**Problem to work on**
When a line in the listing contains the string "will", pick it out and copy it.

--- Dataset entries ---

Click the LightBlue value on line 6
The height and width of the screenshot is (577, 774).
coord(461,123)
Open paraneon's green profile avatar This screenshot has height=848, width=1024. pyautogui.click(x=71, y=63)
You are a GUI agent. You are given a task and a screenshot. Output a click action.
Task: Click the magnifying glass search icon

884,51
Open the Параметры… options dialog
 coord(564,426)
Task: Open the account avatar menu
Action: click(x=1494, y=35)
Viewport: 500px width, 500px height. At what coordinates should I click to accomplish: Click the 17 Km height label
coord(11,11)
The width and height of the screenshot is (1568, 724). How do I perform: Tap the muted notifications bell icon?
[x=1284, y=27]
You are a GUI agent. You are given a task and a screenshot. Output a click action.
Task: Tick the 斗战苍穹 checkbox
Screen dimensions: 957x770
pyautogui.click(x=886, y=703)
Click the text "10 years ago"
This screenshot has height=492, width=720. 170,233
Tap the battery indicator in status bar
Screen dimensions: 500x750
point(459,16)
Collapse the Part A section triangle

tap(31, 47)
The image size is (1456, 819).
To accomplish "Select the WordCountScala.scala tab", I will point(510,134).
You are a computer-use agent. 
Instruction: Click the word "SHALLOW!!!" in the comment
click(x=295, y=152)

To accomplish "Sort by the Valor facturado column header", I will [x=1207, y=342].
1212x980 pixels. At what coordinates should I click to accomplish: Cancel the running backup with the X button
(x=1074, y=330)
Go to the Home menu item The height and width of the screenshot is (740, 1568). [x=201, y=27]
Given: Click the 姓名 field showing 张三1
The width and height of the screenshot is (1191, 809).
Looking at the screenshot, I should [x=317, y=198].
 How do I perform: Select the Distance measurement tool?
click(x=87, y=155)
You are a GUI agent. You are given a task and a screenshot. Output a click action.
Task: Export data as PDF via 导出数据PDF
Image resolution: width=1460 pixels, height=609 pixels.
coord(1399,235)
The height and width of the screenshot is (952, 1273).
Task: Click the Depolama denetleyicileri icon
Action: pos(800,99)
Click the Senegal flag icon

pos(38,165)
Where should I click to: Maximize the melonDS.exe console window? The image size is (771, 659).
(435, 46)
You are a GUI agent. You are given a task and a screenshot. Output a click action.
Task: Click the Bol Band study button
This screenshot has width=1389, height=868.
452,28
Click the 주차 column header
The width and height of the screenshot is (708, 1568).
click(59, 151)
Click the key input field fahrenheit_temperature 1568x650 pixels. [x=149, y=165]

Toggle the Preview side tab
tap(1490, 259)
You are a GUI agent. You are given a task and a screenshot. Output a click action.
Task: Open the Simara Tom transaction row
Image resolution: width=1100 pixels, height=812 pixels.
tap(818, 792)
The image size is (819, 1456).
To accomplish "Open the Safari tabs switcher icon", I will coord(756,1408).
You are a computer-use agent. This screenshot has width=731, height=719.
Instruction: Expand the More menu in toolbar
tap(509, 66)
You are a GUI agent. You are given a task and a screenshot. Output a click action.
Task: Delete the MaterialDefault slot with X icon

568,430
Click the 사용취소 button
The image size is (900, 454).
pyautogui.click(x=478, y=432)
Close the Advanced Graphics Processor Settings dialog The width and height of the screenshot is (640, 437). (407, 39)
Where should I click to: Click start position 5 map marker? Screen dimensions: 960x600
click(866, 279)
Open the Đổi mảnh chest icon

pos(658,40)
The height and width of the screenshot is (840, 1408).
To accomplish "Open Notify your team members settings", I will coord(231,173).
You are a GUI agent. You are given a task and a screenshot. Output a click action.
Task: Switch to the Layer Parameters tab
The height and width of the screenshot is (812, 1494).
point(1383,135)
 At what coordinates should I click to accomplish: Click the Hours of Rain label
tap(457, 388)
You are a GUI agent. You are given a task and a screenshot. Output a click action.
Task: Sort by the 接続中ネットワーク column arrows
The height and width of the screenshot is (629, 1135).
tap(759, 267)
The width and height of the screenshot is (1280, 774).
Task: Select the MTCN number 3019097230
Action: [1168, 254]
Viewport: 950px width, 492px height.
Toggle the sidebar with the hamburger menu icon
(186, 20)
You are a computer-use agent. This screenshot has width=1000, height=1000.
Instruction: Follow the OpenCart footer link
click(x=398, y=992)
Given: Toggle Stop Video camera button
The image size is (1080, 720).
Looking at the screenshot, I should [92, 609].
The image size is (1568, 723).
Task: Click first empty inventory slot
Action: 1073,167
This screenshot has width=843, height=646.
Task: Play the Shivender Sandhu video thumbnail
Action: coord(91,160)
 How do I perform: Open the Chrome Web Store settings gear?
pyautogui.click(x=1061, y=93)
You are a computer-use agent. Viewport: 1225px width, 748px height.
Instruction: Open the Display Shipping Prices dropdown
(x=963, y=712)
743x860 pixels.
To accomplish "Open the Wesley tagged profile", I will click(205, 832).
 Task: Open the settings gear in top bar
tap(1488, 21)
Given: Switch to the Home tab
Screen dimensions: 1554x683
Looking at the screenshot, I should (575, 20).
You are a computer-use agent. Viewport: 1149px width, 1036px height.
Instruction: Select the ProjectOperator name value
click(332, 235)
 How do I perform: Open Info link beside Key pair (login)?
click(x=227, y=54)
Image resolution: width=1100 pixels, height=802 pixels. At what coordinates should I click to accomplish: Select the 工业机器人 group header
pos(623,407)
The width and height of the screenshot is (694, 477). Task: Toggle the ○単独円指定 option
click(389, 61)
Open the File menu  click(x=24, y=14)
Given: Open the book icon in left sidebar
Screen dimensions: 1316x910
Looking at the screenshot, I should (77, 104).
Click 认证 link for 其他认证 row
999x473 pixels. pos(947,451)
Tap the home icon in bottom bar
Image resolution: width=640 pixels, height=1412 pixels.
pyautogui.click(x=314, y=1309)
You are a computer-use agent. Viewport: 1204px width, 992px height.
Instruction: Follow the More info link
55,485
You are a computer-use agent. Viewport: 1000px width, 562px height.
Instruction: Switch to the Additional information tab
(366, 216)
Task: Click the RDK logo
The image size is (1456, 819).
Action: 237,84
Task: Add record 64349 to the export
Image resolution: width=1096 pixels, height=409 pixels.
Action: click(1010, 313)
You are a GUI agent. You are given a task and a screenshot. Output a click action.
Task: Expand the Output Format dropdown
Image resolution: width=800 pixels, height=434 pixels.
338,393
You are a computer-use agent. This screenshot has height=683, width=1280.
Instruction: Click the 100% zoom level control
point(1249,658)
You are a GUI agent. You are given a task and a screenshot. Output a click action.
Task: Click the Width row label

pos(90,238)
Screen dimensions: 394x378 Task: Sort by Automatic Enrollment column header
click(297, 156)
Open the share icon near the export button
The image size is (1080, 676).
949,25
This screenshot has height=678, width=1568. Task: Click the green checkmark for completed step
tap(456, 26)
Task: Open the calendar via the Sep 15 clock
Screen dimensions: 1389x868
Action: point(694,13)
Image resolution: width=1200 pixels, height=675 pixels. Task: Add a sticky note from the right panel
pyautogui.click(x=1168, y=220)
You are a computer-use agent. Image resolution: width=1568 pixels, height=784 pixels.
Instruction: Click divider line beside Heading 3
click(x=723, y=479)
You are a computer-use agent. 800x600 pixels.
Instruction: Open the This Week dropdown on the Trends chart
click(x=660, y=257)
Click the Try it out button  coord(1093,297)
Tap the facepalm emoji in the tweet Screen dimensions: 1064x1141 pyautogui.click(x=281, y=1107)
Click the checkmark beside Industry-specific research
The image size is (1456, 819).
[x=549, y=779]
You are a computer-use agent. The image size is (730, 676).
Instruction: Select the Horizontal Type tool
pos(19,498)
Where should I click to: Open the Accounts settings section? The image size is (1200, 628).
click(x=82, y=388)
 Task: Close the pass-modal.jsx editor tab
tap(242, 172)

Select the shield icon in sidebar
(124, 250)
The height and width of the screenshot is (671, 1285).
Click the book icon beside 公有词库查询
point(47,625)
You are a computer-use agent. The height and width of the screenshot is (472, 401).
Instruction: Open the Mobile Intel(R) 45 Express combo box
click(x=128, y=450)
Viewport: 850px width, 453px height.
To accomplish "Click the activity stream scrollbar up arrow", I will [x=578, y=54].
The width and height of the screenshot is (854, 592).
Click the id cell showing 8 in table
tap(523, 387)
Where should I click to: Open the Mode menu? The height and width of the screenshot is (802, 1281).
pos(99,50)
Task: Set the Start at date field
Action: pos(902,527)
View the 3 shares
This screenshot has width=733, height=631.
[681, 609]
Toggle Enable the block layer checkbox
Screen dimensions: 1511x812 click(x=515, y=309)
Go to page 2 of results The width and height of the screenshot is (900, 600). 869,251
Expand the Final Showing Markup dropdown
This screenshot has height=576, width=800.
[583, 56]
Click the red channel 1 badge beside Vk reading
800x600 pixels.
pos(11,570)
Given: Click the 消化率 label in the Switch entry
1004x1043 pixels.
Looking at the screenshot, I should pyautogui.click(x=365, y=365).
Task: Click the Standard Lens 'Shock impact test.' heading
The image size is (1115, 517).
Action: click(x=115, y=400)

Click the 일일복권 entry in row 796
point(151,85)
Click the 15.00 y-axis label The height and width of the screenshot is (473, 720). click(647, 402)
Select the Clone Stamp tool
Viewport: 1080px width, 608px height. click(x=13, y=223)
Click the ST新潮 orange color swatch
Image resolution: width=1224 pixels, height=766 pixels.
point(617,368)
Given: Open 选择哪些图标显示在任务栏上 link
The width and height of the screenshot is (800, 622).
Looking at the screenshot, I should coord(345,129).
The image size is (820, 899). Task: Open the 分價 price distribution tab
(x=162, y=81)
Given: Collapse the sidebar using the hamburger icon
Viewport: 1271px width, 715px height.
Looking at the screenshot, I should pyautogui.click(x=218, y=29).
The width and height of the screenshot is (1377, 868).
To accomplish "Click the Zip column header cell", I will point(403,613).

---

**Result of the task**
To accomplish "Select the WordCountScala.scala tab", I will point(510,134).
To accomplish "Sort by the Valor facturado column header", I will [x=1207, y=342].
To accomplish "Open the Safari tabs switcher icon", I will coord(756,1408).
To accomplish "Open Notify your team members settings", I will coord(231,173).
To accomplish "Open the Wesley tagged profile", I will click(205, 832).
To accomplish "Click the activity stream scrollbar up arrow", I will [x=578, y=54].
To accomplish "Click the Zip column header cell", I will point(403,613).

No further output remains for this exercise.